Incorrect Coding: 51575 + 38571 (WRONG β unbundling violation) Correct Coding: 51575 only. CPT 51575 explicitly includes bilateral pelvic lymphadenectomy including external iliac, hypogastric, and obturator nodes in its descriptor. Reporting 38571 in addition to 51575 is a prohibited unbundle and is specifically addressed in NCCI edits. This is one of the most audited urology coding pairings.
Example 6 β Inpatient Coder Scenario β PCS Code Selection The same patient as Example 1 is admitted inpatient. The robotic radical prostatectomy with bilateral pelvic PLND is performed on hospital day 1.
ICD-10-PCS Codes:
- 0VT04ZZ β Resection of Prostate, Percutaneous Endoscopic Approach (robotic prostatectomy)
- 07BC4ZZ β Excision of Pelvis Lymphatic, Percutaneous Endoscopic Approach (bilateral pelvic PLND) Principal Diagnosis: C61 (Malignant neoplasm of prostate) DRG: MS-DRG 756, 757, or 758 depending on CC/MCC presence PCS Note: 07BC4ZZ (not 07TC4ZZ) is the correct code because even a βtotalβ bilateral pelvic lymphadenectomy does not remove the entire pelvis lymphatic body part as defined in PCS β use Excision (B), not Resection (T).
Coding Pitfalls and Common Errors
- Appending Modifier 50 to 38571: Bilateral is inherent in the code.
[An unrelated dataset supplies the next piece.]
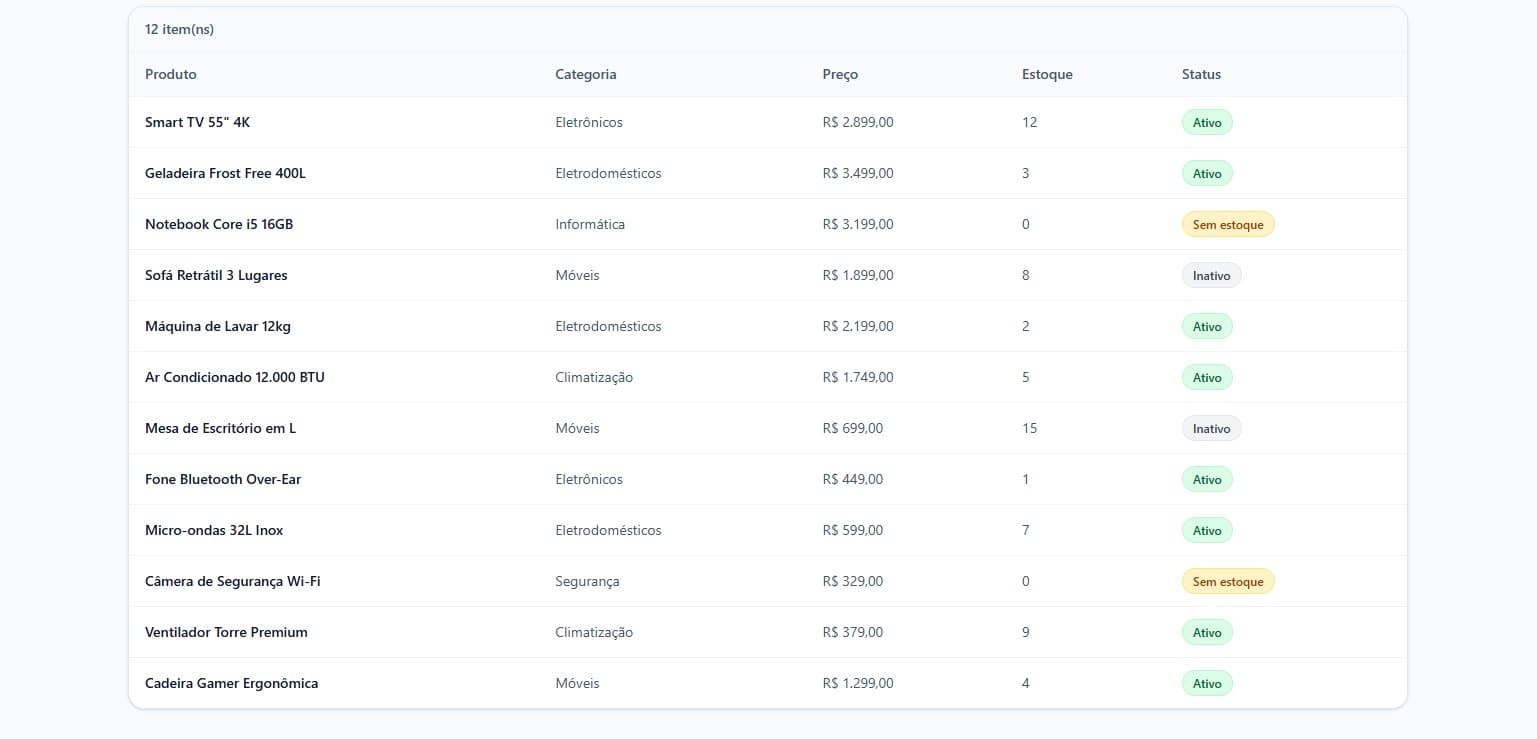This screenshot has width=1537, height=739.
Task: Sort by the Preço column header
Action: (839, 74)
Adding Modifier 50 implies a unilateral procedure was performed twice, potentially resulting in double reimbursement and triggering a compliance audit. Never use Modifier 50 with 38571.
- Reporting 38571 with cystectomy codes that include PLND in their descriptors (51575, 51590, 51595, 51596): This is unbundling. These cystectomy codes include the PLND in their work value. Separately billing 38571 with any of these codes is a compliance violation and will appear on standard NCCI edit reports.
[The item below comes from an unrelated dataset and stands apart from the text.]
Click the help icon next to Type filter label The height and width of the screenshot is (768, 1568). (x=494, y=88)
- Reporting 38571 with 58210 or 58548 (radical hysterectomy codes that include PLND): Same principle β those codes already bundle the PLND. Review the descriptor of every concurrent hysterectomy code before billing 38571 separately.
- Using 38571 instead of 38570 for sentinel node biopsy: Sentinel node procedures involve targeted removal of mapped nodes β a sampling, not a total lymphadenectomy. 38570 is the correct code for sentinel node procedures, paired with 38900 for the mapping. Using 38571 for sentinel node work overcodes the procedure.
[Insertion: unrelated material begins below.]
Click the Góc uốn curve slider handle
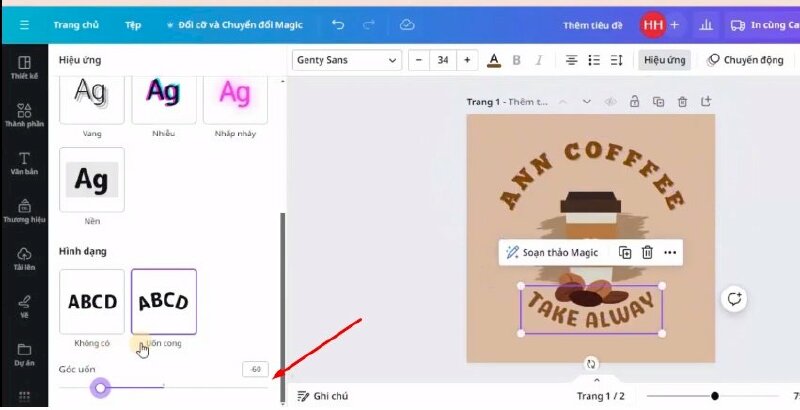Viewport: 800px width, 410px height. point(100,387)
- Failing to report 38571 separately with 55866 (robotic prostatectomy) or 58571/58573 (laparoscopic hysterectomy codes): The reverse error is also common. These codes do NOT include the PLND, and failure to separately report 38571 when a full bilateral PLND was performed results in significant undercoding and revenue loss.
- Using 38571 for open pelvic lymphadenectomy: 38571 is a laparoscopic code. An open bilateral pelvic lymphadenectomy is reported with 38770 (with Modifier 50 for bilateral). Applying the laparoscopic code to an open procedure is a misrepresentation of the service rendered.
- PCS β using Resection (T) instead of Excision (B) for bilateral pelvic PLND: In ICD-10-PCS, even a complete bilateral pelvic lymphadenectomy typically uses the Excision root operation (07BC4ZZ), not Resection (07TC4ZZ). Resection requires removal of the entire body part, which is almost never the case in pelvic PLND practice.
- PCS β failing to use Percutaneous Endoscopic approach (character 4) for robotic PLND: Robotic and laparoscopic approaches are both coded as Percutaneous Endoscopic (4) in PCS. Using Open (0) for a robotic PLND is incorrect and misrepresents the minimally invasive nature of the procedure.
- Not capturing 38900 when sentinel node mapping was performed: 38900 is a separately billable add-on code when ICG or other non-radioactive dye mapping is performed prior to or during the PLND. Failing to report 38900 when mapping was clearly documented leaves legitimate revenue on the table.